Asked about how long it would take to deplete Washington Lake, he says:
“I don’t have the calculations for you, but the DEC knows as well as we do that, in order for Washington Lake to be a sustainable source of water for a filtration plant, that diversion gate would need to be opened and allow in that PFOS, that’s carrying 5,900 parts per trillion, PFOS into Washington Lake,” says Ciaravino. “We don’t want to do that, our residents don’t want to do it, and many of us are convinced that we would never drink the water if that gate were open. That water needs to be remediated at its source and it’s something we’ve been talking about since the crisis happened.”
The DEC’s Brand says the testing was pushed back from mid-January to around March 5 to handle some operational matters and, after hearing concerns from the community, allow more time for residents to understand how the testing would unfold. He says the testing should take a few weeks.

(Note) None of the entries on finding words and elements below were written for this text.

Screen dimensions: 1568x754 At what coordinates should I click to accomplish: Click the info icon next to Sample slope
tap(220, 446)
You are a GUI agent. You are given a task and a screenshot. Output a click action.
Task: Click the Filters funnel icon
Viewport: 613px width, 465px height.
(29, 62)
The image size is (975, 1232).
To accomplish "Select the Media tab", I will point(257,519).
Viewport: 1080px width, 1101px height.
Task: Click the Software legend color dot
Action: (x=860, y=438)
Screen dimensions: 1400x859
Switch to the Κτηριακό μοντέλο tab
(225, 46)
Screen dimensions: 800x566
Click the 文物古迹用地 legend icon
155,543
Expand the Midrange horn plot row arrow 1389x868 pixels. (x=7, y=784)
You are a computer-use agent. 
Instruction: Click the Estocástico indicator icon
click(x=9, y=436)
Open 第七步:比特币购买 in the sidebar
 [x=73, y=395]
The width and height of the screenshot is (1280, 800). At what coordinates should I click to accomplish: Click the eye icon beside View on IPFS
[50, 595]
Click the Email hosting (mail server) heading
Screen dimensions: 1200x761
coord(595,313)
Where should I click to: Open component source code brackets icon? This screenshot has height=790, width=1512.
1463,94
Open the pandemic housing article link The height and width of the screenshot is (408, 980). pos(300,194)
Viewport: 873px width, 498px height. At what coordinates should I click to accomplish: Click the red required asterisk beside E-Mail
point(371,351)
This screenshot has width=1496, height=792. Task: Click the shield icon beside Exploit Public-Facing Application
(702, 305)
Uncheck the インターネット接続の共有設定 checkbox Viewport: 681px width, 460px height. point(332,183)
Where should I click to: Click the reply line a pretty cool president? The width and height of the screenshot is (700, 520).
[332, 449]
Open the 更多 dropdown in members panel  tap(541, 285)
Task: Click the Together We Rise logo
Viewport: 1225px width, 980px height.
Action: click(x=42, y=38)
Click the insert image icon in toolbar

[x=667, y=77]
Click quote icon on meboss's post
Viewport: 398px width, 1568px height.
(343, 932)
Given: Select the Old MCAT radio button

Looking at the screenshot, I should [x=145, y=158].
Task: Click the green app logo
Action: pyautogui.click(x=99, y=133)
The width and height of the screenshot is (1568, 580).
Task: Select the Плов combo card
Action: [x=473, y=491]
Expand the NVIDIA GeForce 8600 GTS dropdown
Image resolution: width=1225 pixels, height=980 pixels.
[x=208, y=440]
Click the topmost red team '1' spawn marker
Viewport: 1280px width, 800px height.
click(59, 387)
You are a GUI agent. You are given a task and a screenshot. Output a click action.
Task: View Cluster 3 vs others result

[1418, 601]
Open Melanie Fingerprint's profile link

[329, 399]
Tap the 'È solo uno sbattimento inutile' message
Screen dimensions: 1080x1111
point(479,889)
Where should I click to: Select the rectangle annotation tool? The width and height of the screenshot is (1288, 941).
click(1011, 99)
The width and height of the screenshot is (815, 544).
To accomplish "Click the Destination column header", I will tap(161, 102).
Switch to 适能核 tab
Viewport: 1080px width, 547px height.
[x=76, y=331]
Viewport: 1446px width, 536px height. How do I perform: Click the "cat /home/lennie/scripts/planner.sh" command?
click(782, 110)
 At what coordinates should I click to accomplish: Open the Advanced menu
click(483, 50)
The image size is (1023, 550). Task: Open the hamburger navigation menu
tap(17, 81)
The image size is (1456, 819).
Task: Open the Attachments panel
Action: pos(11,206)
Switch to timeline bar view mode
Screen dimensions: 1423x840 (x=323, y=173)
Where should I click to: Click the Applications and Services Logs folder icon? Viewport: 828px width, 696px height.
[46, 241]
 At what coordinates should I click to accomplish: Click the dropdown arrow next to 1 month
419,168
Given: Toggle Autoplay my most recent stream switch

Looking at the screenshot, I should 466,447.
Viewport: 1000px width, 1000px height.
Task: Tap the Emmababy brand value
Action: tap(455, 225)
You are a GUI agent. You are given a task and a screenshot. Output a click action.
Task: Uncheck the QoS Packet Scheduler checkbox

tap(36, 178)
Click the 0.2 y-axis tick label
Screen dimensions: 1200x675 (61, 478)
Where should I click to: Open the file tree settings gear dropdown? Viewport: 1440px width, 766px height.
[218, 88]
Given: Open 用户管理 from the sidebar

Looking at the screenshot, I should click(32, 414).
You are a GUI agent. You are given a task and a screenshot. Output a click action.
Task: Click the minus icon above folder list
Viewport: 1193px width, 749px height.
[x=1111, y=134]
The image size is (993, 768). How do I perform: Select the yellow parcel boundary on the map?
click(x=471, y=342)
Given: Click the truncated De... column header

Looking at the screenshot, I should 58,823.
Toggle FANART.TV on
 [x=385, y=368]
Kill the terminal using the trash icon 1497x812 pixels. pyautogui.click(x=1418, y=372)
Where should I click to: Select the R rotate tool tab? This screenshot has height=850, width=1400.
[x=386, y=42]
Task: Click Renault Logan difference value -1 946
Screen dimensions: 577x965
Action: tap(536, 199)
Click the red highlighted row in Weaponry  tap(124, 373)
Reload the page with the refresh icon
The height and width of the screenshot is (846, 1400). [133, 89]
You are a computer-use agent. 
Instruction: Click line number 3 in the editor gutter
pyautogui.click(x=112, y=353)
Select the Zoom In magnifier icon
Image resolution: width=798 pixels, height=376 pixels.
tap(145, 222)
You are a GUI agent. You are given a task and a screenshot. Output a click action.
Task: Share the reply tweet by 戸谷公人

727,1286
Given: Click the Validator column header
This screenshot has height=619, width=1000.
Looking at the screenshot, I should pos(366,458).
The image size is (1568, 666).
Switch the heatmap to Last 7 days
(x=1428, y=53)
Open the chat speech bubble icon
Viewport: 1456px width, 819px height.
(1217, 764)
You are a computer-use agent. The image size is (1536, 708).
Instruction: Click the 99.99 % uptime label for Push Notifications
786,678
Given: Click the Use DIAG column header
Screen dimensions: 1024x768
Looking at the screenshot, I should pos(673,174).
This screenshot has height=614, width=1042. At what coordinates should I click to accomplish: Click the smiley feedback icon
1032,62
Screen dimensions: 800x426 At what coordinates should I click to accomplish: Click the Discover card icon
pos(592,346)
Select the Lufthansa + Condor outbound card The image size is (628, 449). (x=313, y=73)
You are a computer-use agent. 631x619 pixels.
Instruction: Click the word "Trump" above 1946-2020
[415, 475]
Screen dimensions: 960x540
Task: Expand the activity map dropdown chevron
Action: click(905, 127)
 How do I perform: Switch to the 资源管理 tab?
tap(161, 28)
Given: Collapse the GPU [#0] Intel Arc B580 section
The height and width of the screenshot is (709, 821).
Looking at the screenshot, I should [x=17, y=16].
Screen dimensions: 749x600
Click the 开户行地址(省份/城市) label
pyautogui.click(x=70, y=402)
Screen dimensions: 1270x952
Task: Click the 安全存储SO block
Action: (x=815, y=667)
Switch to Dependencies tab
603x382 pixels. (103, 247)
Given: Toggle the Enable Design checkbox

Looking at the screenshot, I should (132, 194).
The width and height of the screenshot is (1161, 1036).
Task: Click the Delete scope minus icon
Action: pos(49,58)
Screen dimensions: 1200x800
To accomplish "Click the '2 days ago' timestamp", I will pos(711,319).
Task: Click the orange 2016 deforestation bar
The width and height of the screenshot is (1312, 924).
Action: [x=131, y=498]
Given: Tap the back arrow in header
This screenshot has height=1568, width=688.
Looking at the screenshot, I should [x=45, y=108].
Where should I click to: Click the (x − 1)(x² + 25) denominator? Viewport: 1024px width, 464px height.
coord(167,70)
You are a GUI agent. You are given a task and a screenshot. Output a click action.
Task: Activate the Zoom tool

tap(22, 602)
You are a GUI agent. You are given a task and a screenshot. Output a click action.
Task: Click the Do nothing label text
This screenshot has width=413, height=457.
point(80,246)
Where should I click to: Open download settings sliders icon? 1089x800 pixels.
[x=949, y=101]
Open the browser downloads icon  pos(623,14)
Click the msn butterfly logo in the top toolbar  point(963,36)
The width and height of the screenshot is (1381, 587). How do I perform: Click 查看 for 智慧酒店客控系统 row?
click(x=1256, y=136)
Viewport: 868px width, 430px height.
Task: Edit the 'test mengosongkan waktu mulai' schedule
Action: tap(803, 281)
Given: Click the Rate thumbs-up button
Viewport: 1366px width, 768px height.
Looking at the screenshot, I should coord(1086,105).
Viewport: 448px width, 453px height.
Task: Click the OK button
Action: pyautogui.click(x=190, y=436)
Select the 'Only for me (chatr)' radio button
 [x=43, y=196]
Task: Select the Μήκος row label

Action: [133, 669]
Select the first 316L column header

“And then we’re going to get the results back as quickly as we can. We’re going to be very transparent in what we found. We’re going to give those results to the community. We’ll find a format and a place to put those results so everybody can view them. We’ll discuss that with the city,” says Brand. “We’ll make sure everyone fully understands the results before we make any decision to start up the system.”
He says there is no set date for that. Some residents and council members said they are concerned Newburgh taxpayers will end up paying the cost of maintaining and operating the new filtration system. Brand responded.
“Obviously, we’re going to try and get the DoD to start paying for it at some point but, until that happens, New York state’s not going away,” says Brand. “We’ve been paying all along, we’ve been reimbursing the city for its costs and we’ll continue to do that.”
In fact, he says the state is working on a written agreement with the city saying that New York will continue to pick up the cost and aid in the operation of the filtration system. Brand estimates the annual operational cost of the system will be between $700,000 and $800,000.